# start of TEXT SECTION

The properties given below ae for HDPE grades used to manufacture pipe. It should be noted that many of these properties are relative to temperature and the duration of stress application.

## The Stress Regression Line

The traditional method of portraying the primary mechanical property of HDPE, tensile strength, is by means of a graph of log stress vs. log time to failure. This is known as the stress regression line. It is a plot of the circumferential hoop stress in the wall of the pipe (from internal pressure) against time to failure.

Numerous actual test results, measured at 20°C and 60°C, over a range of times up to 10 000 hours, are plotted on a log scale and a regression line is calculated to fit this data. The resultant regression line is ten extrapolated to 50 years (438 000 hours). The method of calculation is an internationally accepted procedure described in ISO / TR 9080. The required values of stress and time are specified in SANS ISO 4427.

# end of TEXT SECTION
# start of PROVIDED INFORMATION

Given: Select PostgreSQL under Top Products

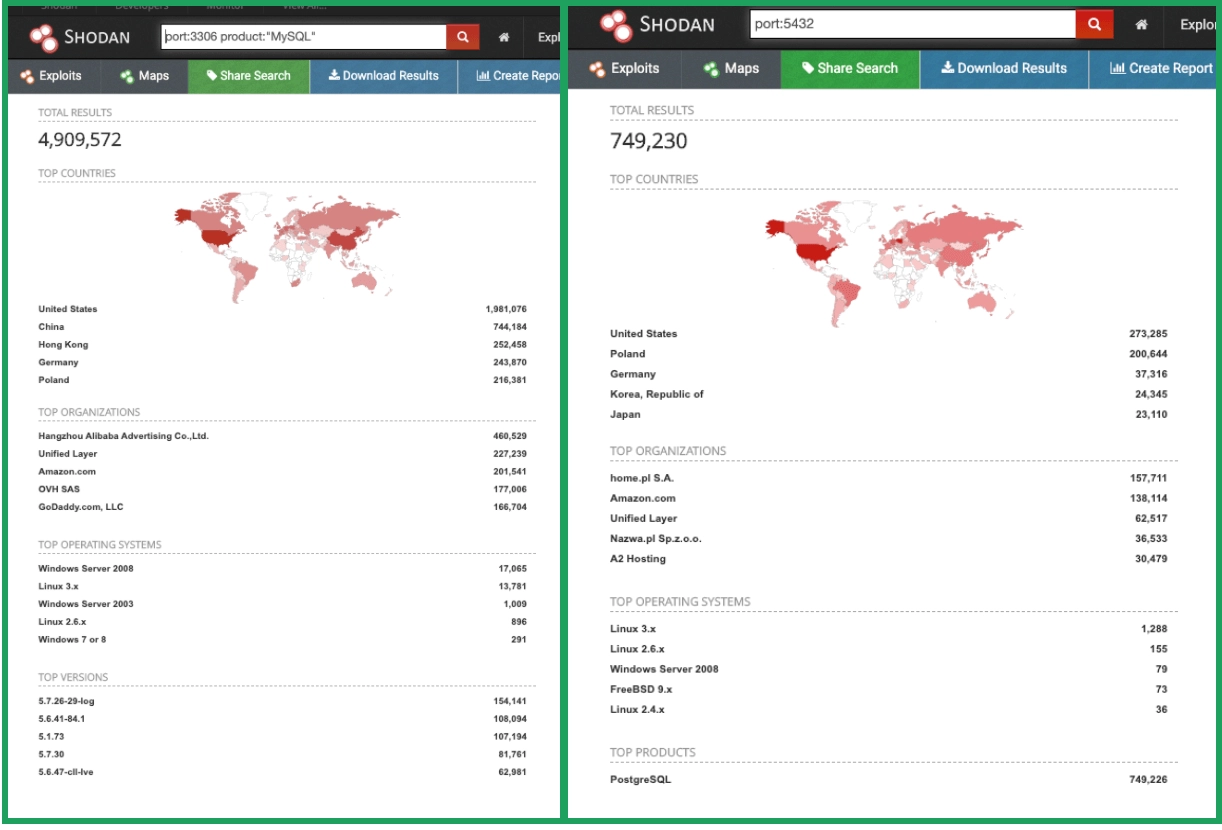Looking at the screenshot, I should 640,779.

# end of PROVIDED INFORMATION
# start of PROVIDED INFORMATION

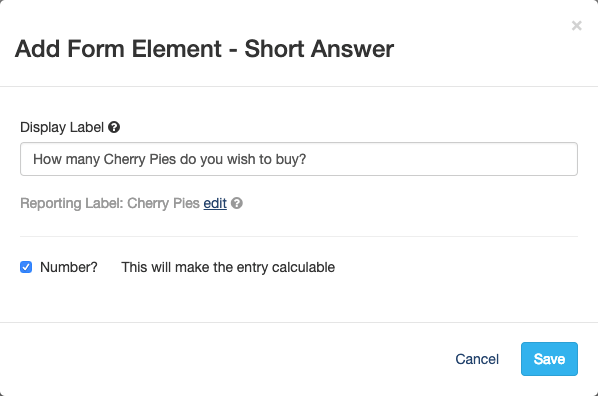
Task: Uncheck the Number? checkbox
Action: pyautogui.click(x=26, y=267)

# end of PROVIDED INFORMATION
# start of PROVIDED INFORMATION

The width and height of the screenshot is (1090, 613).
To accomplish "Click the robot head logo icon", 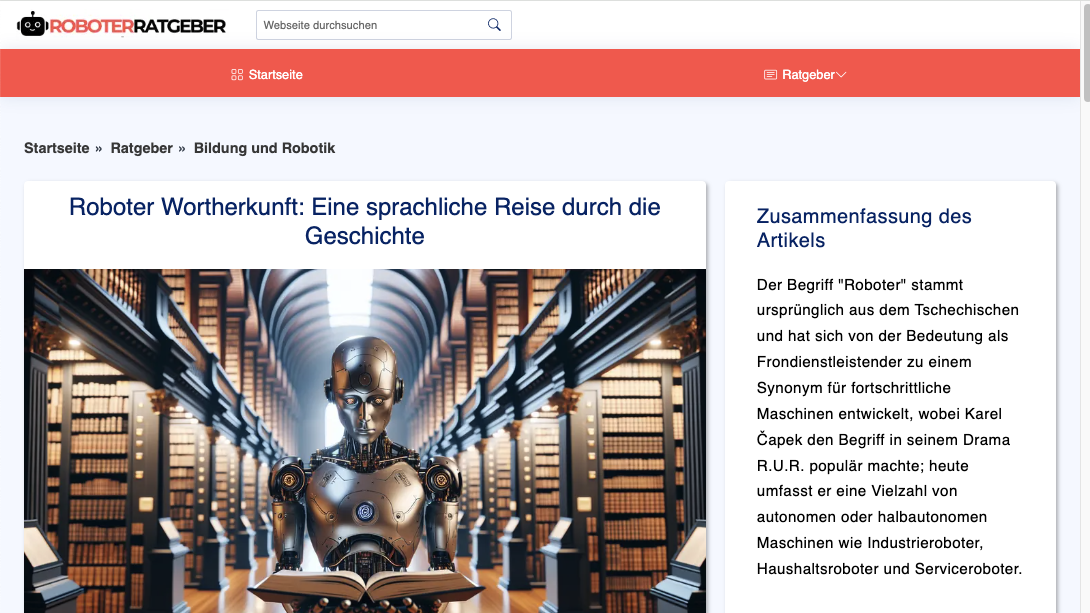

# end of PROVIDED INFORMATION

_SHORT TASK 1_
Answer these about the HDPE pipe text:
(a) According to its opening, what two factors are many of the properties relative to?
(b) At what temperatures were the test results measured?
(c) Which document describes the method of calculating the regression line?
_SHORT TASK 2_
Carry on the HDPE pipe text on the stress regression line from the end of its final sentence.
The records play no part in what is asked here.

_TASK RESPONSE 1_
(a) Temperature and the duration of stress application.
(b) 20°C and 60°C.
(c) ISO / TR 9080.

_TASK RESPONSE 2_
The internationally accepted method for calculating circumferential hoop stress is derived from Barlow’s formula and is as follows:
σ = p (d – t)/2t

• Where
• p = internal pressure (MPa)
• t = minimum wall thickness (mm)
• d = mean external diameter (mm)
• σ = circumferential hoop stress in wall of pipe (MPa)

The Stress Regression Line for HDPE is given below.

σ Burst Stress MPa ## Design stress and Safety Factor

Safety factors take into account handling conditions, service conditions and other circumstances not directly considered in the design. In terms of SANS ISO 4427 the minimum safety factor is 1.25. This factor, when applied to the Minimum Required Strength (MRS), for the particular material classification (e.g. PE 100), gives the maximum allowable hydrostatic design stress for the designated material. The table below illustrates the relationship between MRS and σ for various design coefficients at 20°C. The design engineer may wish to apply a greater safety factor depending on operating conditions and environmental considerations. Applying Barlow’s formula (below) it is possible to calculate the minimum wall thickness for any given size and pressure class of pipe.
T = p x d / (2σ + p)

• Where
• T = minimum wall thickness (mm)
• p = internal pressure (MPa)
• d = mean external diameter (mm)
• σ = design stress (MPa)

For example, the minimum wall thickness for a 250mm Class 10 HDPE pipe made from PE 80 material is:
T = 1.0 x 250/ ((2×6.3) + 1.0)
= 18.38 mm

Round up to 18.4 mm for manufacture and / or the appropriate SDR for the Class and Material designation.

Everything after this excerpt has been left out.